Morning Plenary Lecture
The use of mathematical models to understand and control viral pathogens
Abstract: Scientists studying infectious diseases talk about three epidemiological transitions: the first during the time of animal domestication and human population growth, when infectious diseases were able to establish in human populations, the second during the industrial revolution, when infectious diseases started to be better controlled through improved sanitation measures, and the third just recently as the burden of infectious diseases started to rise again due to the spread of drug resistance and increased urbanization, among other factors. In my talk, I will focus on how mathematical models can be used to better understand the propagation and spread of diseases belonging to the third transition. First, I will focus on dengue dynamics in Thailand, where the burden of the disease has increased and the average age of infected cases has doubled over the last 30 years. I will show how a mathematical model can parsimoniously explain these data and elaborate on the implications of this model for the development of dengue control strategies. Second, I will focus on how mathematical models can be used to understand how viruses, such as influenza and norovirus, evolve over time and how this evolution will affect the possibility of becoming reinfected. Specifically, I will present how using a framework based on a dimensionless number (a concept frequently used in physics) can help us anticipate how quickly viruses will diversify, and what we can do from a public health perspective to reduce viral diversification rates. Together, these two examples illustrate how viruses can rapidly change over time- either in their disease dynamics or in their population structure- and how mathematical models can be used to understand these changes and, equally importantly, to guide us in developing smart, but possibly counterintuitive, control measures.

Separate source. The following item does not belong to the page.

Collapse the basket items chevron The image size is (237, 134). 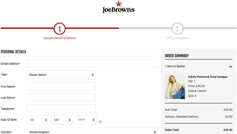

Biosketch: Dr. Katia Koelle received her Ph.D. from the Department of Ecology and Evolutionary Biology at the University of Michigan in 2005. She was advised by Mercedes Pascual on her dissertation topic, which focused on the role that climate plays in the disease dynamics of cholera. Dr. Koelle then continued her work in disease ecology at the Center for Infectious Disease Dynamics at Penn State. While there, her research started to focus on rapidly evolving RNA viruses such as influenza. In 2007, she joined the Biology faculty at Duke University. Since then, she has continued to work on using mathematical and statistical approaches to better understand viral evolution and disease dynamics. Beyond influenza, she has focused on using models to look at the changing patterns of dengue epidemics and to explore the diversity of evolutionary patterns observed in viruses. Her work also addresses how an improved understanding of these patterns can be used to guide disease control strategies. She teaches a class on mathematical models in biology, as well as classes on disease ecology and evolution.